● **WHAT TO DO**: Once you find the line with "Click the Stanley username link" in the data below, transcribe exactly each line from there to the line with "At what coordinates", inclusive, and nothing else. Drop the pictures.

● **Dataset entries**:
[Start of section]

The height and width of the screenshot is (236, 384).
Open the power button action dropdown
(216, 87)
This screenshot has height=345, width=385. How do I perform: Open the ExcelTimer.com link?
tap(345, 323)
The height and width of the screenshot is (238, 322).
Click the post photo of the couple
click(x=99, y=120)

[End of section]
[Start of section]

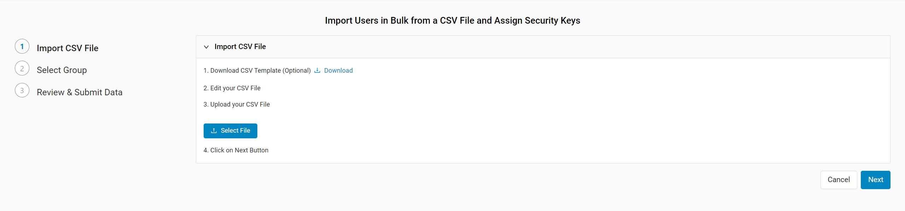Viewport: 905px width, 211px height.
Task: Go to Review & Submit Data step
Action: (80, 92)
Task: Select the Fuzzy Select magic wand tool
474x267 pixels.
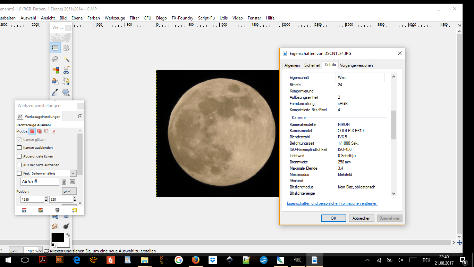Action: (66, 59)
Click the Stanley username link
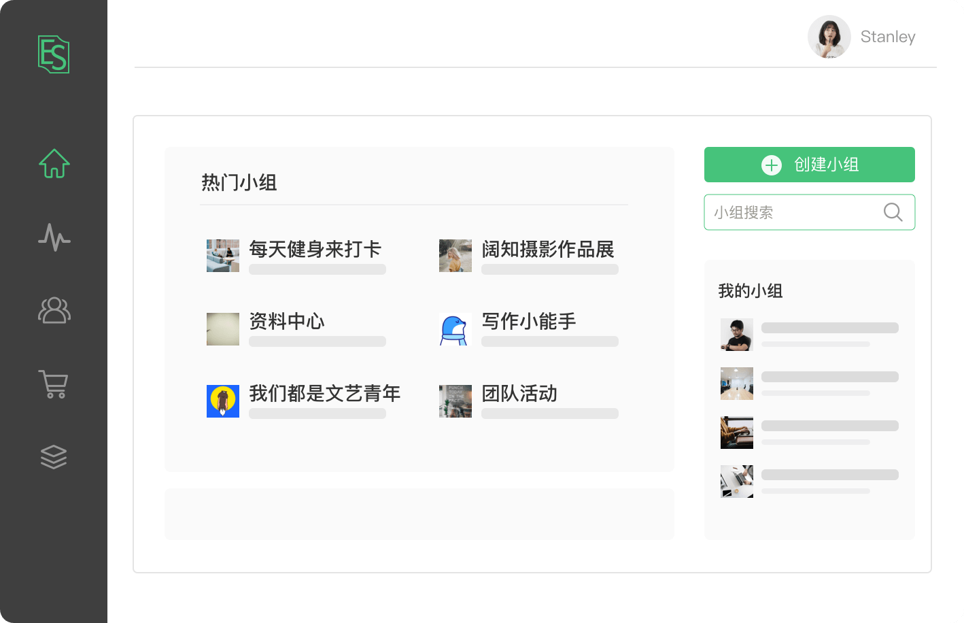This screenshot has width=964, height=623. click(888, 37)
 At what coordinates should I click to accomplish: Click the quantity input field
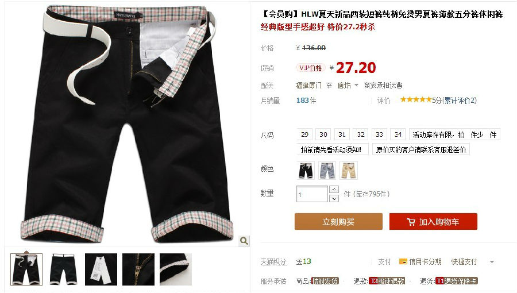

[End of section]

● **SOLUTION FOR THIS TASK**:
Click the Stanley username link
This screenshot has width=964, height=623. click(888, 37)
 At what coordinates should I click to accomplish: Click the quantity input field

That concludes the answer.